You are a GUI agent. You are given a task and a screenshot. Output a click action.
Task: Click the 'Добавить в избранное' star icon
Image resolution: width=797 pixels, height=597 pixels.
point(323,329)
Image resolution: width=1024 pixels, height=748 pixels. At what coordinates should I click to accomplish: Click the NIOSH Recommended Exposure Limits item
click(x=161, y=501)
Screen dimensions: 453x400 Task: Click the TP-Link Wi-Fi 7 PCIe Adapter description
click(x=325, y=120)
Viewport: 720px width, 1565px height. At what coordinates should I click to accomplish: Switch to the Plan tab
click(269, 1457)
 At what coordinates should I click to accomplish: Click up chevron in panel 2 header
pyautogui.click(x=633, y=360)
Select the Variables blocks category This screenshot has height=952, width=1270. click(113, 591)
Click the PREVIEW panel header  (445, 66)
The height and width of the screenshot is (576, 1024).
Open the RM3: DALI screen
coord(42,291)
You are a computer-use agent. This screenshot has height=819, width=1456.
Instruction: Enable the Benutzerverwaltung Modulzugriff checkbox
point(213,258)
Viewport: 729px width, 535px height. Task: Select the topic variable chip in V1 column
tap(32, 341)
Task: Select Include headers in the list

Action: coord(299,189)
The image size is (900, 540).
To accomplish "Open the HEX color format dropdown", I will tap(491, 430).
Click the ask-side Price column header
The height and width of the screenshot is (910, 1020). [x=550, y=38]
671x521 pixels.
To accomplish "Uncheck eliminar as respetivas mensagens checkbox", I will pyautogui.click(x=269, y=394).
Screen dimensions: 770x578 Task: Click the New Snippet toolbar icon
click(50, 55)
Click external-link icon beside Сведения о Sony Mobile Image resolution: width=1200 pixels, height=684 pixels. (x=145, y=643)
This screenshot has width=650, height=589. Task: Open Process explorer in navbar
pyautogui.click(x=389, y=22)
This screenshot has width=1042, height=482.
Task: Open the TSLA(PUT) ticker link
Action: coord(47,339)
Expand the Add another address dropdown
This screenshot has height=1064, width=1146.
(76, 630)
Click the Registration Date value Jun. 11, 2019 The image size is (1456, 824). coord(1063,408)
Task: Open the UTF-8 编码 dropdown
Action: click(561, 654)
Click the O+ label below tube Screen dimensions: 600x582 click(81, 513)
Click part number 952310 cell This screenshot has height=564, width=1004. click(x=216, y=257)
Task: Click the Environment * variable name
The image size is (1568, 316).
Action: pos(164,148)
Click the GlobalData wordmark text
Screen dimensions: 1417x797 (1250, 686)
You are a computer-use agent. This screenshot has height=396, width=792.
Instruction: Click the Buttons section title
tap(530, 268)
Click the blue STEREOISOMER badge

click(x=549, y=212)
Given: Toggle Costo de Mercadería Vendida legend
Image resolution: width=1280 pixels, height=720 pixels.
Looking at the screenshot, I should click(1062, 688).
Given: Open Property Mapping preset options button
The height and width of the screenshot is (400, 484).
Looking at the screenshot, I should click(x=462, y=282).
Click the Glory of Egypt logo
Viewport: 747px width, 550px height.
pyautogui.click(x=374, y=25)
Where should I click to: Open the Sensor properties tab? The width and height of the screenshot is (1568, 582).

**Task goal:** Above this instruction are the records; retype exactly the lines from the one containing "Image resolution: width=1280" up to and including the one containing "Click the Glory of Egypt logo".

**Answer to this task:**
Image resolution: width=1280 pixels, height=720 pixels.
Looking at the screenshot, I should click(1062, 688).
Given: Open Property Mapping preset options button
The height and width of the screenshot is (400, 484).
Looking at the screenshot, I should click(x=462, y=282).
Click the Glory of Egypt logo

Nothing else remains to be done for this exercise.